▸ STORED DATA
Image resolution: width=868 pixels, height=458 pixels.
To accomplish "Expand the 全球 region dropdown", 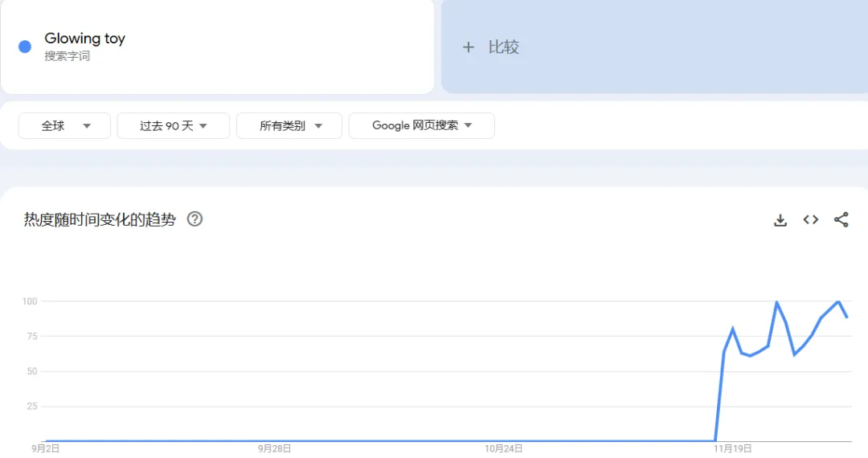I will [64, 126].
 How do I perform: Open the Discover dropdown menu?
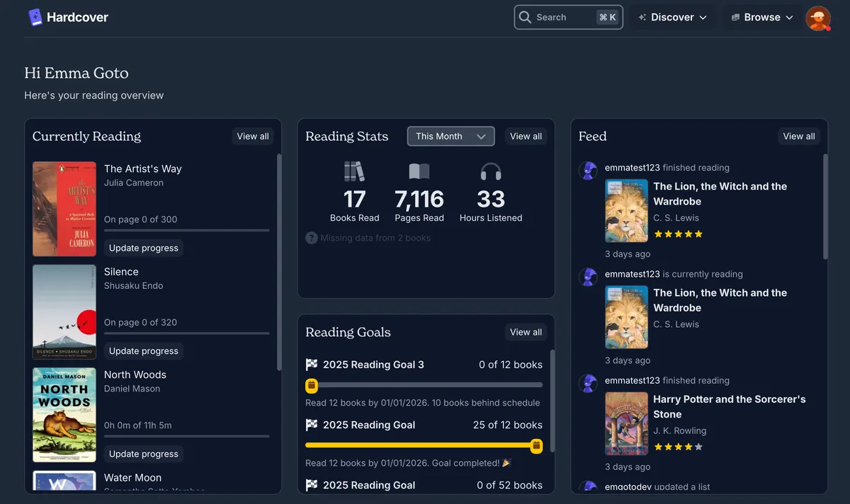click(x=672, y=17)
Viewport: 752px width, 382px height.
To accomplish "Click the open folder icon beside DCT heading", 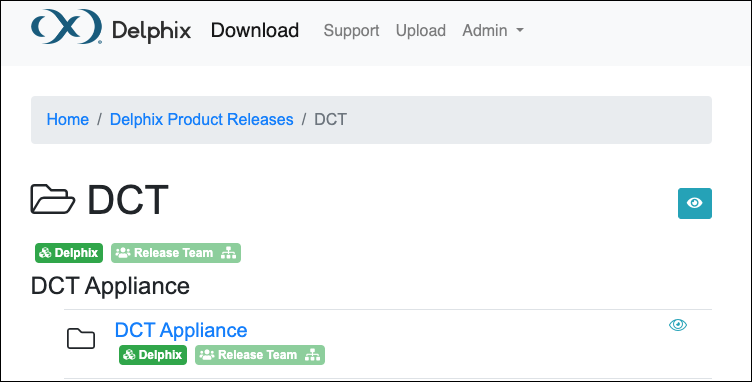I will pyautogui.click(x=53, y=199).
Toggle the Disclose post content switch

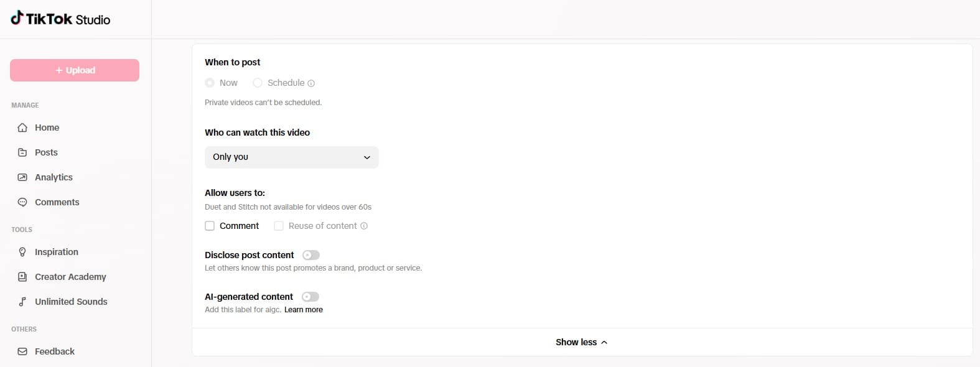pos(311,255)
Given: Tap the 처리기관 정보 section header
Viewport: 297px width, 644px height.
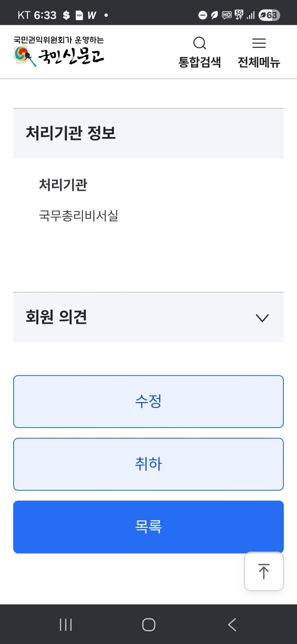Looking at the screenshot, I should pos(71,133).
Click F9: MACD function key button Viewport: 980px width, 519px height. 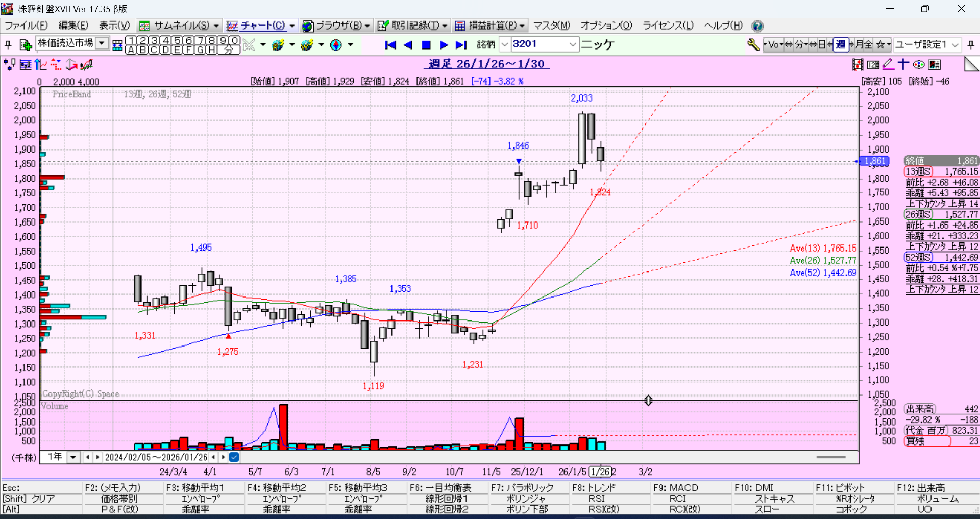coord(676,488)
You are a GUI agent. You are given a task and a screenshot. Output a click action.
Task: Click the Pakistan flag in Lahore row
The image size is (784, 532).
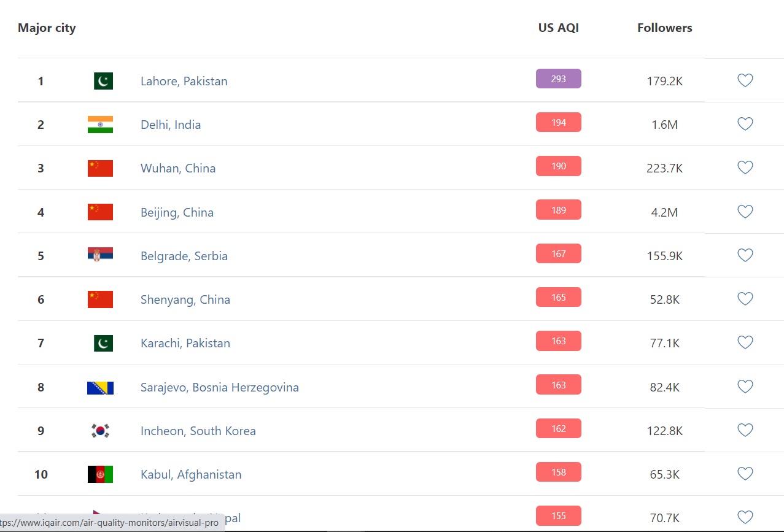[103, 81]
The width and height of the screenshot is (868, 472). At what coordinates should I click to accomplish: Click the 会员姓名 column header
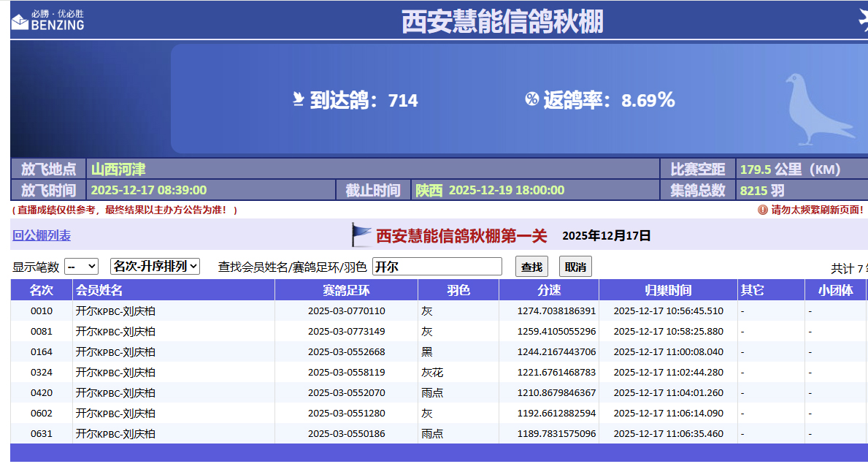point(99,290)
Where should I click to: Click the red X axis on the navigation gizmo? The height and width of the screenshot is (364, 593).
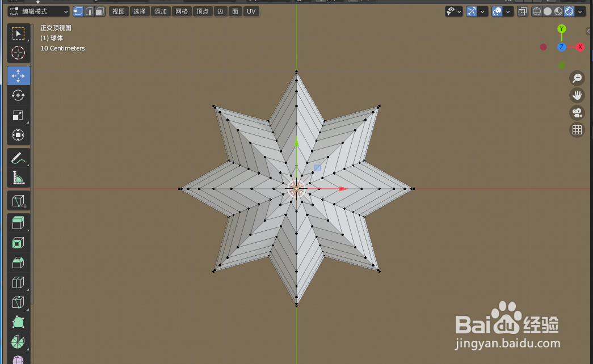(x=580, y=47)
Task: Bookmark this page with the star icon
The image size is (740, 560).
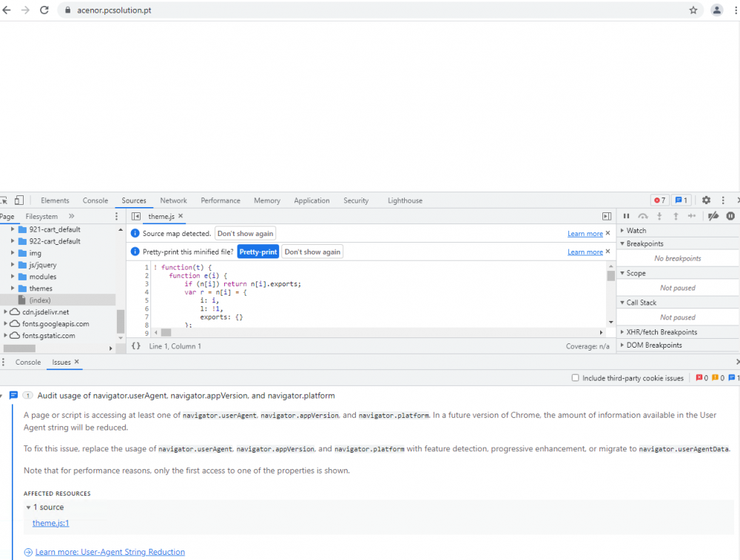Action: (x=693, y=10)
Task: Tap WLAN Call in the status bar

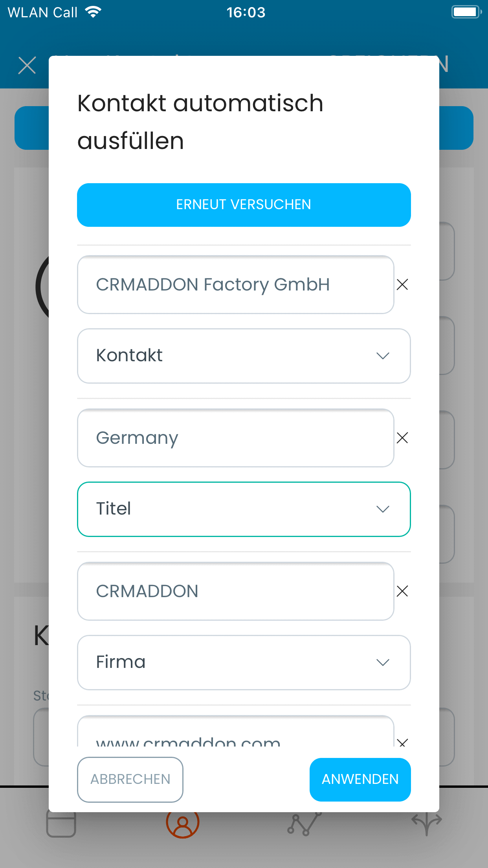Action: click(42, 12)
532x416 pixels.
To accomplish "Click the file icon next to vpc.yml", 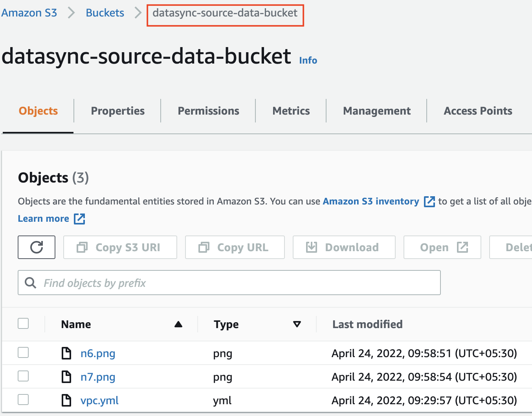I will pos(66,400).
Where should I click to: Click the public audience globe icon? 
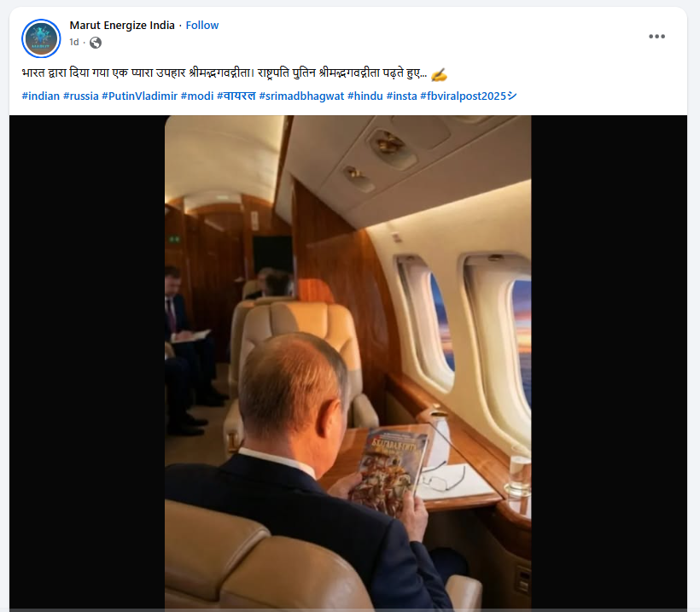point(96,43)
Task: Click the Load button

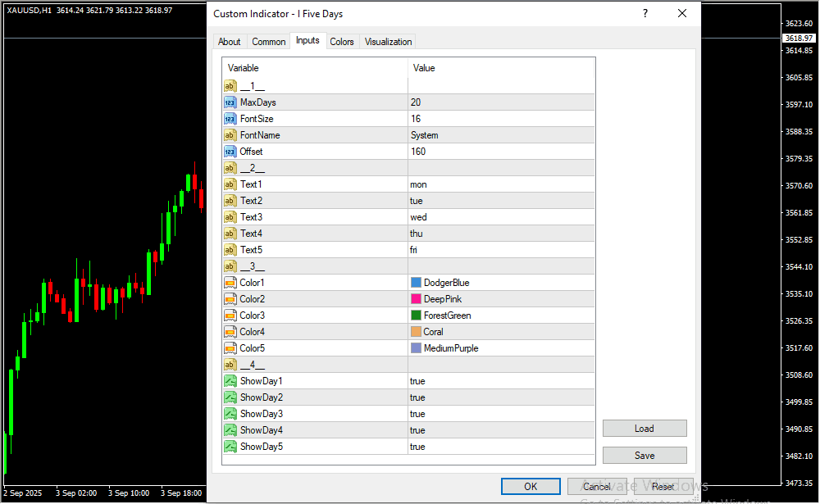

▸ WHAT THE TASK REQUIRES
Set down exactly the lines above, from the line containing "Task: Click the Pakistan flag in Lahore row" through the line containing "Task: Bookmark this page with the star icon". Skip the pictures.

▸ COMPLETED EXERCISE
Task: Click the Pakistan flag in Lahore row
The image size is (784, 532).
[103, 81]
The width and height of the screenshot is (868, 472). At what coordinates should I click to accomplish: Click the 会员姓名 column header
point(99,290)
Where should I click to: Click the red X axis on the navigation gizmo? The height and width of the screenshot is (364, 593).
(x=580, y=47)
Task: Bookmark this page with the star icon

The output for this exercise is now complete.